几道简单的WEB题

第一题：extract变量覆盖

1.题目

源代码：

$flag='xxxx';
extract($_GET);
if(isset($guess)){
$content=trim($flag);
if($guess==$content){
echo'flag{fake_flag}';
}
else{
echo'或许你需要再试试';
}
} 

2.函数介绍

extract ( array &$array [, int $flags = EXTR_OVERWRITE [, string $prefix = NULL ]] ) : int
本函数用来将变量从数组中导入到当前的符号表中。

isset ( mixed $var [, mixed $... ] ) : bool
检测变量是否设置，并且不是 NULL。

trim ( string $str [, string $character_mask = " \t\n\r\0\x0B" ] ) : string
此函数返回字符串 str 去除首尾空白字符后的结果。

3.变量覆盖漏洞

extract()会把符号表中已存在的变量名的值替换掉，也就是flag新传入的值会替换原有的flag的值。

4.构造payload

制造Payload ：

?guess=&flag= 

也就是利用新传入的值为空的flag替换原有的flag的值。
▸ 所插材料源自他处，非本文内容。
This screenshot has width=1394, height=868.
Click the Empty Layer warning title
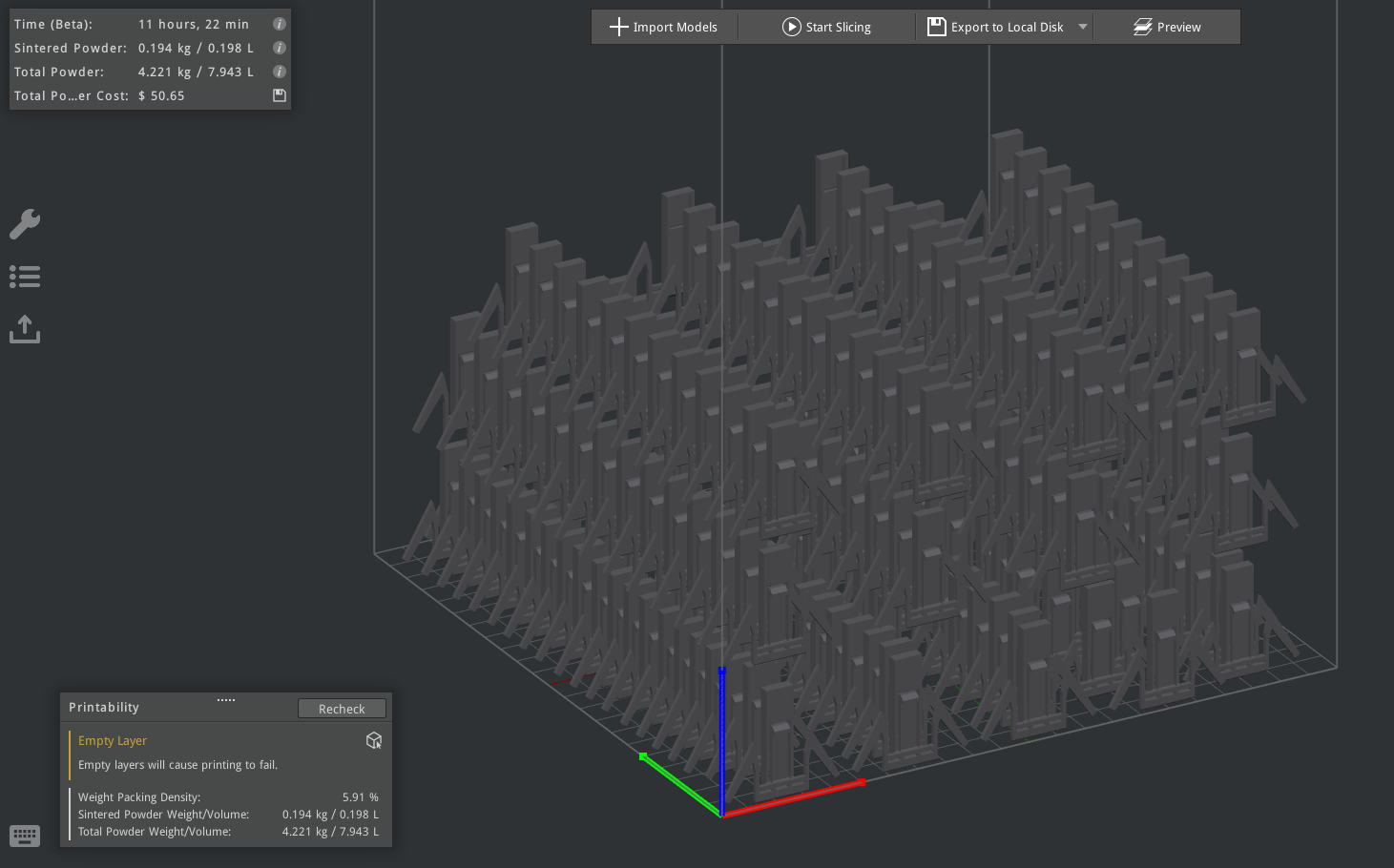click(113, 741)
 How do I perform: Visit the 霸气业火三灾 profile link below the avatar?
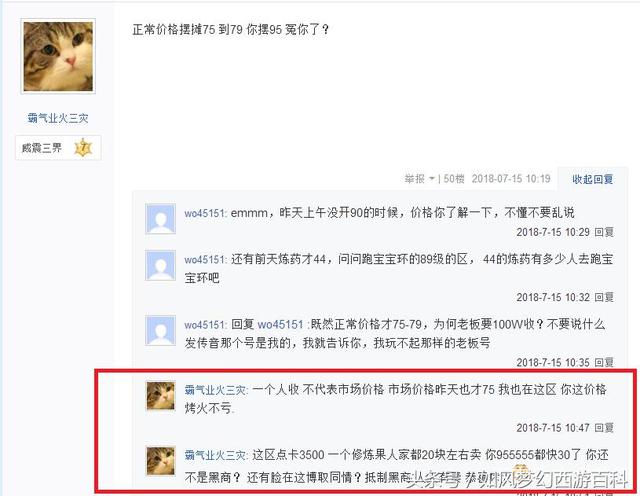[58, 118]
构造空等于空，成功输出flag的值

flag{Php_Extract_BuG!!!} 

第二题：git泄露

1.题目

提示：

默认CTFer会使用git :D

2.扫描目录

已经提示我们git了。那就看看有没有git泄露问题。
上dirsearch神器。

发现的确存在git泄露

3.上工具

（1）githack

https://github.com/BugScanTeam/GitHack
直接用git上的这个工具即可。基于python2。
无脑直接python带网址即可。

得到的结果被保存在dist里面。

（2）git log查看历史记录

进入网站目录，即129.226.192.206_13001。
然后上git。

git log
commit e347d09f63fe3a9c16d52e1296528f01d3349993 (HEAD -> master)
Author: 潘一 <2585614464@qq.com>
Date:   Sat Oct 10 20:40:40 2020 +0800

    hi!

commit 096f5a550ac606366dd8d09dacf4a8e407c0e8d2
Author: 潘一 <2585614464@qq.com>
Date:   Sat Oct 10 20:39:25 2020 +0800

    flag is here

（3）恢复现场

将flag is here的部分

恢复到那个提交状态。

git reset --hard 096f5a550ac606366dd8d09dacf4a8e407c0e8d2
HEAD is now at 096f5a5 flag is here

4.get flag

在目录下出现flag.php。打开看见flag

flag{Y0ur_G1T_Is_Ri9ht}

第三题：is_numeric绕过

1.题目

源代码

$springbird=$_GET['springbird'];
if(!is_numeric($springbird)){
echo $springbird;
if($springbird==1){
echo 'flag{xxxxx}';
}
} 

2.函数分析

is_numeric ( mixed $var ) : bool
如果 var 是数字和数字字符串则返回 TRUE，否则返回 FALSE。

3.绕过

is_numeric()判断springbird是不是数字或者数字字符串
if语句运行，springbird不能是数字，但springbird的值却要等于1，才能得到flag，不过这里注意到是==是弱类型比较，php判断字符串以1开头即可判断等值。

4.payload

构造

?springbird=1aaaaa

5.get flag

flag{php_ruoleixing_sec} 

结语

WEB弱的一逼，这么简单的题目。。。。。算了，菜鸡要自觉。